Ese acrílico sobre papel no propone certezas. Propone vértigos. La imagen se fragmenta, se retuerce, se reinventa. Noé no ordena: revela el caos.
Pero no como disolución, sino como potencia. Como sistema otro. Su arte siempre tuvo algo de profecía secular: un oráculo sin dioses que interroga desde lo humano, con la furia de lo inacabado, con la pasión de lo verdadero.
Nacido en Buenos Aires el 26 de mayo de 1933, Noé fue más que un pintor: fue una ruptura encarnada. En los años 60, junto a Rómulo Macció, Ernesto Deira y Jorge de la Vega, funda el grupo Nueva Figuración, una corriente que desbordó los márgenes entre lo figurativo y lo abstracto, entre la imagen y la herida.
No buscaban estilo: buscaban intensidad. No respondían al mercado: respondían a la necesidad de decir algo que el lenguaje no alcanzaba.
La estética del caos que Noé desarrolló no fue una renuncia al sentido, sino una multiplicación del mismo. Cada trazo suyo parecía decir: el mundo no es una totalidad armónica, sino un territorio roto por donde asoma lo real. Su obra no calma. Su obra incomoda, sacude, exige.
El arte -para Noé- no era decoración ni consuelo. Era pensamiento encarnado. Era ritmo, era cuerpo, era conflicto.
Pintor, ensayista, docente, polemista, viajero incansable. Su pensamiento desbordaba los márgenes del lienzo. En textos como «Antiestética», «Recontrapoder» y «El arte entre la tecnología y la rebelión», desplegó una visión crítica del sistema artístico, de sus pactos con el poder, de su domesticación simbólica. Frente a eso, Noé propuso insumisión. Rebelión estética. Consciencia de caos.
Expuso en Nueva York, París, Madrid, Bogotá, Lima, Santiago de Chile. Fue representante argentino en la Bienal de Venecia, invitado de honor en Curitiba. Y, sin embargo, nunca dejó de cultivar un vínculo íntimo con lo local, con ese país fragmentado que habitaba y pensaba. Sus obras no eran globos aerostáticos del arte global: eran raíces tensadas hacia el mundo.

**DATOS DISPONIBLES**
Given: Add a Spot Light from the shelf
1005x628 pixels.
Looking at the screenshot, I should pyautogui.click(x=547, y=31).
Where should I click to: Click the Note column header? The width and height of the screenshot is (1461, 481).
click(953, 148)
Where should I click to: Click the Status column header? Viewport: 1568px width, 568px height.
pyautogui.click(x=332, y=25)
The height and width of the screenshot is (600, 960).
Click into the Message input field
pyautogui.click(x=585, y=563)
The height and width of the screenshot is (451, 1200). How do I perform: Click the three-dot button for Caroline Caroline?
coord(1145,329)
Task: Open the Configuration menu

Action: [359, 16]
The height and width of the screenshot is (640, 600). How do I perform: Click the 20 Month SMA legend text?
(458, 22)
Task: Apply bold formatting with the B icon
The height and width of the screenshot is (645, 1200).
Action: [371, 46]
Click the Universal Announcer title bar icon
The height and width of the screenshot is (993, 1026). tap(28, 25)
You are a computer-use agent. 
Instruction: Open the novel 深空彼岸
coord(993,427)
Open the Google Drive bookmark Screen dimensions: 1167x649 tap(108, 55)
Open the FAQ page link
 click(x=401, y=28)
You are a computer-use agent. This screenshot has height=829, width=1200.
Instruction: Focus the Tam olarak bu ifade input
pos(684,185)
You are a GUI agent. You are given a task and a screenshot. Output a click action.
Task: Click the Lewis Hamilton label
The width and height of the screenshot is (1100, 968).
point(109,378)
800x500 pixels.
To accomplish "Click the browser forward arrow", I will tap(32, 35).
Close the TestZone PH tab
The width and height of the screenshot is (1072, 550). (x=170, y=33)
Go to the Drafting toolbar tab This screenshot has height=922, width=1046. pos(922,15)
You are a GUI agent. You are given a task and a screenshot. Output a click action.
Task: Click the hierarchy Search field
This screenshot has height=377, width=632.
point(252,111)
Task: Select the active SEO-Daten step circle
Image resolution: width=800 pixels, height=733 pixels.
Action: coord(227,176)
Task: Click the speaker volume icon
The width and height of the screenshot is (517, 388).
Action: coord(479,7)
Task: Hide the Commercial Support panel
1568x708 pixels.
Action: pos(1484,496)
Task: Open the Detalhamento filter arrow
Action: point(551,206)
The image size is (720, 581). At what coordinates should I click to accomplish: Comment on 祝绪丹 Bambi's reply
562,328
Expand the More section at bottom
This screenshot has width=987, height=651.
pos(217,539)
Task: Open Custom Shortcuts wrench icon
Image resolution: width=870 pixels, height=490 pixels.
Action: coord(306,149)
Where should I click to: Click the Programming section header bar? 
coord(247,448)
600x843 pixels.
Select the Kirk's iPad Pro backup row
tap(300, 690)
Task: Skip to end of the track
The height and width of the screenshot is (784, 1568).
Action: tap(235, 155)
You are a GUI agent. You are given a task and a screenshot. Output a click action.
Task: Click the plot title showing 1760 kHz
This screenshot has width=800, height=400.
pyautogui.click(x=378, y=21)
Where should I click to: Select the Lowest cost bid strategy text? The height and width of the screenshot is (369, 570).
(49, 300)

**LISTA DE TAREAS**
A: Según el texto sobre Noé, ¿en qué ciudad y en qué fecha nació?
B: Convierte en una lista breve el párrafo del texto sobre Noé que empieza con «Expuso en Nueva York», sin perder sus datos principales.
C: Continúa, por favor, el texto sobre Noé a partir de su última oración.
Las líneas no hacen falta para resolver nada.

**RESPUESTAS**
A: En Buenos Aires, el 26 de mayo de 1933.

B:
- Expuso en Nueva York, París, Madrid, Bogotá, Lima y Santiago de Chile.
- Fue representante argentino en la Bienal de Venecia.
- Fue invitado de honor en Curitiba.
- Nunca dejó de cultivar un vínculo íntimo con lo local, con el país fragmentado que habitaba y pensaba.
- Sus obras no eran arte global desarraigado, sino raíces tensadas hacia el mundo.

C:
Sus reconocimientos fueron muchos -Guggenheim, Di Tella, Konex Brillante, Premio Nacional-, pero tal vez su mayor mérito fue la influencia que ejerció sin imposturas. Fue faro y fogata. Maestro y revulsivo. Las generaciones que lo siguieron no lo convirtieron en estatua: lo discutieron, lo desarmaron, lo incorporaron como se incorpora lo que arde.
La retrospectiva «Noé: Mirada prospectiva», organizada en 2017 por el Museo Nacional de Bellas Artes, fue más que un homenaje: fue una lectura anticipatoria. Allí, su obra revelaba lo que vendría: un mundo aún más convulso, aún más necesitado de artistas que no callen ante el ruido del sistema.
La creación de la Fundación Luis Felipe Noé, junto a su familia, apuntaló ese gesto de futuro. Porque archivar su obra no fue encerrarla en el pasado: fue abrirla al porvenir. Noé entendía la cultura como un tejido vivo, como una conversación sin punto final, como una pregunta que persiste.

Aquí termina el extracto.